Azını saymışımdır. Öyle tuhaf ki, bu evrenin haberleri anaakım medyaya neredeyse hiç girmiyor. Türkiye ekonomisinin büyüme hızıyla başı dönüp durdukları yere daha sıkı tutunan ekabir kesim değil, daha steril sandığı sektöründe, bir lokma daha fazla maaş alıyor diye, muamelede, esnek iş koşullarında, güvencesizlikte tam aynısını yaşayanın da kulakları kapalı. Kendisini o diğer evrende sanıyor.
Taşeron, kornişon gibi bir turşu türüdür belki. Asıl mücadele Survivor adasındaki ünlülerle gönüllülerinkidir.
İşte böyle olunca işçilerinin sadece ölüsünü tanıyan bir ülkeye dönüyoruz. Eskişehir’in Koyunağılı köyündeki madeninin tavanı çöküyor. Ah nasıl üzülüyoruz. “Ne kötü kader” diyoruz. Zaten demişler, madenciliğin doğasında var ölmek.
Aşkale’de baraj gölünün ortasındaki trafoyu onarmaya, yunus kafalı deniz bisikletiyle giden beş TEDAŞ işçisi bağıra bağıra donarak ölüyor. “Ölümün de böylesi, kimin aklına gelir” diyoruz. Onların aklına gelmiş ama mesela.
Sonra ölü tersane işçileriyle ünlü Tuzla’dan bir haber daha geliyor; bir patlama ikisini daha öldürmüş, altı yaralı.
Mart ayı içinde 59 işçi öldü.
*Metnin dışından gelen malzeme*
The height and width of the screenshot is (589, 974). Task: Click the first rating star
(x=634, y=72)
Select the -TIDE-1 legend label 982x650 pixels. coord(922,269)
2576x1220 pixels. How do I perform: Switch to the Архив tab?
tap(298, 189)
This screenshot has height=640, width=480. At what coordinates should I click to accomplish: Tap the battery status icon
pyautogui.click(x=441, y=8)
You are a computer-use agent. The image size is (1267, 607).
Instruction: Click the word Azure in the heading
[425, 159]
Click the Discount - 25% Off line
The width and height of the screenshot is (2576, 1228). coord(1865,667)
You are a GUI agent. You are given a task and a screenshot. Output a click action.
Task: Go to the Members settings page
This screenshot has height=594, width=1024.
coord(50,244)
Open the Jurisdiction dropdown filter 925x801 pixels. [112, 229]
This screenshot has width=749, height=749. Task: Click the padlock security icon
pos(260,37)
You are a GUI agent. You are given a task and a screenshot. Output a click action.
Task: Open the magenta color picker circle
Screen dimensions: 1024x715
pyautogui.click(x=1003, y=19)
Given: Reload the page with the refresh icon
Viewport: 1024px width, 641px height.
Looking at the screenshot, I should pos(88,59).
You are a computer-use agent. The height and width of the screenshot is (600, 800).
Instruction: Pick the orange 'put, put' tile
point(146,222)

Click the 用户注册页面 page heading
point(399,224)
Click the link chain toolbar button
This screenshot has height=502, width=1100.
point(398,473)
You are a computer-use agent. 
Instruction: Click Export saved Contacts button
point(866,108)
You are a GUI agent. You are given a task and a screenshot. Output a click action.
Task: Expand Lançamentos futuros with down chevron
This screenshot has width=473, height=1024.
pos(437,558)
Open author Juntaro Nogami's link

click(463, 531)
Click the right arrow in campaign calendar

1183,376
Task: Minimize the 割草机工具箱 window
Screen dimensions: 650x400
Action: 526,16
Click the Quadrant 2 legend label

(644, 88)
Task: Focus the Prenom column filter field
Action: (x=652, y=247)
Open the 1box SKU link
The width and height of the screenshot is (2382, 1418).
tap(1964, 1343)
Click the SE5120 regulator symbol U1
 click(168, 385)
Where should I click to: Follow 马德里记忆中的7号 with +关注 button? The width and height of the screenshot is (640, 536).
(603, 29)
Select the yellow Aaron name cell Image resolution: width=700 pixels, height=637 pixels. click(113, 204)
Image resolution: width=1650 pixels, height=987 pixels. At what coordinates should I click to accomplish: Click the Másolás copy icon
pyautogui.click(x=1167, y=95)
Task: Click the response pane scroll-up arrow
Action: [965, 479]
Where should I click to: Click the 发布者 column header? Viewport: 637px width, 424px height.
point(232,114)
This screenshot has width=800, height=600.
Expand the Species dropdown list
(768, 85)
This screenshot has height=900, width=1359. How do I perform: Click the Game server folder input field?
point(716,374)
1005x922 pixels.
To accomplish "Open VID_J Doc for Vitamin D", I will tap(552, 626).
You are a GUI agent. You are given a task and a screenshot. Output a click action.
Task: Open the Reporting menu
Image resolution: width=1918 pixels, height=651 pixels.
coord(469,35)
Sadece Nisan’ın ilk beş gününde ONALTI insan işinin başında, çalışırken canından oldu. Neyse ki hepsi münferitti. 

Çalışmak sağlığa zararlıdır
Bir kitaptan söz edeceğim. Ayrıntı Yayınları’ndan kısa bir süre önce çıkan ‘Çalışmak Sağlığa Zararlıdır’da sosyolog Annie Thébaud-Mony, farklı sektörlerden numuneler sunarak çok temel bir meseleden söz ediyor. İş kazası diyerek tesadüfileştirdiğimiz, oysa ki iş organizasyonunun sermaye yanlı tabiatından kaynaklanan ölümleri ve hastalıkları neden Ceza Kanunu’nun sağladığı imkânlarla yargılamıyoruz? ‘Tehlikedeki kişiye yardım etmeme’, ‘onura saldırı’, ‘başkasını bilerek tehlikeye atma’, ‘taksirle insan öldürme, yaralama’… Bunlar suç. Ve soruyor: Kişinin beden bütünlüğüne saldırı, kamu düzenine saldırı değil midir?
Thébaud-Mony, risklerden sıyrılmak için mesuliyetin alt işverene devri ve iş ölümlerinin başka ülkelere kaydırıldığı neokolonizasyon süreçlerini çok güzel anlattığı gibi, dünyadan direniş örnekleri de veriyor.
Pardon, oralar da başka uzak evrenler.